Certainly the press release has piqued my interest sufficiently that I'll read what they've got to say, once I can lay may hands on the paper without having to pay $10 for the privilege.
I'm sure that this study alone won't overthrow all of the previous research, and I don't think that the authors, or the press release, claim that. However, this study certainly adds a cautionary note to the optimism often expressed by those citing the previous studies that increased CO2 will increase yields enough to overcome other climate change-induced (negative) effects on yield - like cropland shifting to higher latitudes or increased drought/desertification of farmland.

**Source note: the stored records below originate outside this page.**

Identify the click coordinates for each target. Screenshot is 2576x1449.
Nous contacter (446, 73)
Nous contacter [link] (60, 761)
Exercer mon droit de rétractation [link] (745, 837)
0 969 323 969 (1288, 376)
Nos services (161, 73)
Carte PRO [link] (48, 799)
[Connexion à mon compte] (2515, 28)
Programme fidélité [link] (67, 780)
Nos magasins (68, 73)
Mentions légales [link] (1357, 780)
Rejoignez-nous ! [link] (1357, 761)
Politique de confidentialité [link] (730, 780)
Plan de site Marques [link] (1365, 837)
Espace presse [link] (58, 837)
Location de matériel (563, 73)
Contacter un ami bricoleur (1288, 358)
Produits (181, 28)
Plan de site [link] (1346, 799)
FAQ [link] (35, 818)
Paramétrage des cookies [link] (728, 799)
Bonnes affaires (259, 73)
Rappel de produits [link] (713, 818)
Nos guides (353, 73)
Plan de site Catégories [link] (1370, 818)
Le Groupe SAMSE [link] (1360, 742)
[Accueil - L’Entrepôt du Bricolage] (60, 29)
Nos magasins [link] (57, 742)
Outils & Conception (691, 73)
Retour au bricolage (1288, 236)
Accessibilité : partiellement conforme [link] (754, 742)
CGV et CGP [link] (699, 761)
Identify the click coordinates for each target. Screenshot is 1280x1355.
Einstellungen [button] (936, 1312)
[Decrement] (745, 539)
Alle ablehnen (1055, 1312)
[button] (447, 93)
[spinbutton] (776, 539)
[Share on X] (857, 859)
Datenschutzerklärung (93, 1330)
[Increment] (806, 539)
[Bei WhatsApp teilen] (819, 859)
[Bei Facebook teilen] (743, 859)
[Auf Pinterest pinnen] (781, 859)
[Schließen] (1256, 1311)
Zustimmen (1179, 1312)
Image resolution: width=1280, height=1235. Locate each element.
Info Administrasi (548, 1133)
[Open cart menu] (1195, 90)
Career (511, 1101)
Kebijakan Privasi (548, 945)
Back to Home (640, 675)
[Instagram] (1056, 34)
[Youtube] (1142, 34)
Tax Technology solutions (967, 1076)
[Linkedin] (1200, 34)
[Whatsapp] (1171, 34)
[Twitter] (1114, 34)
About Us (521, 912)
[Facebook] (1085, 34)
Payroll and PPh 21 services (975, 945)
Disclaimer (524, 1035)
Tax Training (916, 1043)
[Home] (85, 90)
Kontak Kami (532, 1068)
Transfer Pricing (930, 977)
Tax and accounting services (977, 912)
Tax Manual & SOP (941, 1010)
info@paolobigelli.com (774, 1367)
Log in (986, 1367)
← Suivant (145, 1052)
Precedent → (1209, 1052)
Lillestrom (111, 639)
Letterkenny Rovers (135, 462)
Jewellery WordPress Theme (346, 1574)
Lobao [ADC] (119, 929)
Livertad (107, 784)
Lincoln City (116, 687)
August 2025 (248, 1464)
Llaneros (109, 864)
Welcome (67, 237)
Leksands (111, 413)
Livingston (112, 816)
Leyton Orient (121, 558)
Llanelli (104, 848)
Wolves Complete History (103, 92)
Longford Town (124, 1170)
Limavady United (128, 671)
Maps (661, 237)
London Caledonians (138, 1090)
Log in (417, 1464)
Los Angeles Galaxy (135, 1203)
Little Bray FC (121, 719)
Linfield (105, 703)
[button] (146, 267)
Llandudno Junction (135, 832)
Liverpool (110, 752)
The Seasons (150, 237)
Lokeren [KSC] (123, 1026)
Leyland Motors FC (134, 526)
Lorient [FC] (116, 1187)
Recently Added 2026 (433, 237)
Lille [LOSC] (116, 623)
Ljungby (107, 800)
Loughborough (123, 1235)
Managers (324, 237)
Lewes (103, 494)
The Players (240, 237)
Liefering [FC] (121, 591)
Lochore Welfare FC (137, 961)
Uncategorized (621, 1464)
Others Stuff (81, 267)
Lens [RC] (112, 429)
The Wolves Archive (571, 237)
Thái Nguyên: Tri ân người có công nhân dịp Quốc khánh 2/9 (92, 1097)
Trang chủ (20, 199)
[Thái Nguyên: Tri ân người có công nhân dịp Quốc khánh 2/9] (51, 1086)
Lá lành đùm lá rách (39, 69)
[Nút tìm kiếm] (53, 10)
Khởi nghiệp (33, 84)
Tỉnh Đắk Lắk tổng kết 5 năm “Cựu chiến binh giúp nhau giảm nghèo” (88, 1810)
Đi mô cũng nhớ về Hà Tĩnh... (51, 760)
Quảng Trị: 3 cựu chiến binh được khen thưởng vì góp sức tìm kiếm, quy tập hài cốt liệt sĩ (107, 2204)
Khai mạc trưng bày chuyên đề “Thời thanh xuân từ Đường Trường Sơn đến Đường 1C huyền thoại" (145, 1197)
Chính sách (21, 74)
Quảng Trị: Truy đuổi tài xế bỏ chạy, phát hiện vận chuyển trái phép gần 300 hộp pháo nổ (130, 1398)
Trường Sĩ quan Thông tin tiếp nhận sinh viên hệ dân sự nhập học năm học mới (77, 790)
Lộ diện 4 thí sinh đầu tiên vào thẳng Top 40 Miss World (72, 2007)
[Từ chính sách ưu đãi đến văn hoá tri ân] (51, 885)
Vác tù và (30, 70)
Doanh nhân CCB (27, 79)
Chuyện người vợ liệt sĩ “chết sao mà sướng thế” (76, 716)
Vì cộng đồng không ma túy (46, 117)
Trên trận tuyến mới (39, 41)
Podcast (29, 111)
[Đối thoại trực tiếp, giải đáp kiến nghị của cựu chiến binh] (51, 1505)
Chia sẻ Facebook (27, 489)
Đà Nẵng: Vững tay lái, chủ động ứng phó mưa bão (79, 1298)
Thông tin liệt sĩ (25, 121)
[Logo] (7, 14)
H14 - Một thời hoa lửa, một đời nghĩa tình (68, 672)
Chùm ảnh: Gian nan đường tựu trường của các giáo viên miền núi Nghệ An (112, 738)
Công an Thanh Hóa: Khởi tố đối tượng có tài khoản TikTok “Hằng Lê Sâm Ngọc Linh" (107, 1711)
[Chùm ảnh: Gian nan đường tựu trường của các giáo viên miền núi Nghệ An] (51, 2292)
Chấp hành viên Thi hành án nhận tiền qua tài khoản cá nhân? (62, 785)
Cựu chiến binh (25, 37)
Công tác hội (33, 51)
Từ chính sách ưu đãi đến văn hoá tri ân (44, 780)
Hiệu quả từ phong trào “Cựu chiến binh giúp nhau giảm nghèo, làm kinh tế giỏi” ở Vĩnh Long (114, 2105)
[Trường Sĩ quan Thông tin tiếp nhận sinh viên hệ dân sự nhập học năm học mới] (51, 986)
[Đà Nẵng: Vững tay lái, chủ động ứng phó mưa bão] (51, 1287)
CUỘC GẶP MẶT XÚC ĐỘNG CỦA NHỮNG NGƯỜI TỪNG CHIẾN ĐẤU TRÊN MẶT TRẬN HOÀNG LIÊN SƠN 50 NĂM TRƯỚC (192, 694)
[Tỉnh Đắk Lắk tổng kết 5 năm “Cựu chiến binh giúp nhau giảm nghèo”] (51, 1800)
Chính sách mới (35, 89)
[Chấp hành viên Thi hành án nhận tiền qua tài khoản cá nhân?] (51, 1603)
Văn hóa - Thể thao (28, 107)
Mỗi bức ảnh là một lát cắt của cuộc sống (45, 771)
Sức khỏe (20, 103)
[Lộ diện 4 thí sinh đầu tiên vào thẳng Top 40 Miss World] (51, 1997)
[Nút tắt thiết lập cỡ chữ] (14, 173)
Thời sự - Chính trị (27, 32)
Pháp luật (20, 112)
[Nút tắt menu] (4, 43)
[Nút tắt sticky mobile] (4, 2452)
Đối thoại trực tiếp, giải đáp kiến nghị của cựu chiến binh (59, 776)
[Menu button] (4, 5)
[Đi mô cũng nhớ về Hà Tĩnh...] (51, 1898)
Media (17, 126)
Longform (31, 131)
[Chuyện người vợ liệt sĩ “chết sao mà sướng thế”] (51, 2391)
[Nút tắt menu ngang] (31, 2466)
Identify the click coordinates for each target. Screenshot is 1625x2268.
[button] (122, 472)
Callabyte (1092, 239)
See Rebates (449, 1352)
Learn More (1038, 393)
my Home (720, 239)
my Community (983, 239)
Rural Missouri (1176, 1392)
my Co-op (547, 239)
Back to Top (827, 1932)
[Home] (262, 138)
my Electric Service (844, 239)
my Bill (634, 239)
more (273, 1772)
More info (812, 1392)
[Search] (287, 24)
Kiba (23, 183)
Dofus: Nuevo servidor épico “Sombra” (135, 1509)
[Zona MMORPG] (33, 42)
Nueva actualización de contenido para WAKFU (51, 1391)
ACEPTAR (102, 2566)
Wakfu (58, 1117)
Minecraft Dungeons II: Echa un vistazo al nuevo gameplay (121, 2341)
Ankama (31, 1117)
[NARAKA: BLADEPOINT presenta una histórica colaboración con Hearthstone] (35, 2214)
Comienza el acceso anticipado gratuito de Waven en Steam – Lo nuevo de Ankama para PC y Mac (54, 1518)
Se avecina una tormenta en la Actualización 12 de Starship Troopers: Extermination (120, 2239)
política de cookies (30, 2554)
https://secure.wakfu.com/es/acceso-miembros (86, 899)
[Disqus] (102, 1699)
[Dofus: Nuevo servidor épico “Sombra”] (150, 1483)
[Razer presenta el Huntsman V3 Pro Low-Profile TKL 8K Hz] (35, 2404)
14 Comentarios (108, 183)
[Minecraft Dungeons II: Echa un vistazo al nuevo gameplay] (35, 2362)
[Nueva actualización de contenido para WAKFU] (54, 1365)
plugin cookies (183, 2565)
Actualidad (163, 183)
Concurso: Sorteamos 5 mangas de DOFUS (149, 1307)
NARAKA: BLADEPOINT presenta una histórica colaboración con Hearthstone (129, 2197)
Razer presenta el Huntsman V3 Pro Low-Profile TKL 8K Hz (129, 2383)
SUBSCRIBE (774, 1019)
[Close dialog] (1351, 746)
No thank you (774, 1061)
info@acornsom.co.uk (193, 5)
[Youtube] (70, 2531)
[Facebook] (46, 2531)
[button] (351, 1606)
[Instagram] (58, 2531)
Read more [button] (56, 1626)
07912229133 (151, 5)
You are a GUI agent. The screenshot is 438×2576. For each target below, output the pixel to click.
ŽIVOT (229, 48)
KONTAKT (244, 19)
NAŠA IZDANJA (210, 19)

The methodology of this study - i.e. using open-air FACE trials rather than contained greenhouse or 'bubble' or other types of small-scale controlled environments for studies - seem to be a better and more accurate way to study the effects of climate change on food and other crops and this study, I belive, was intended to begin a series of new research to continue to refine our knowledge of what climate change may do to our food supplies. At least, that was what I got out of an interview with one of the paper's authors on NPR's Science Friday last friday (you can find the podcast here).
Thanks for the link, it's definitely something I'll be following with interest.
For me, CO2 fertilisation is a big issue, pretty much the decisive issue in so far as convincing me that small levels of climate change (2-3C) will likely be a net positive.
I know. I posted this article with you in mind! Thanks for your continued input here, Heiko.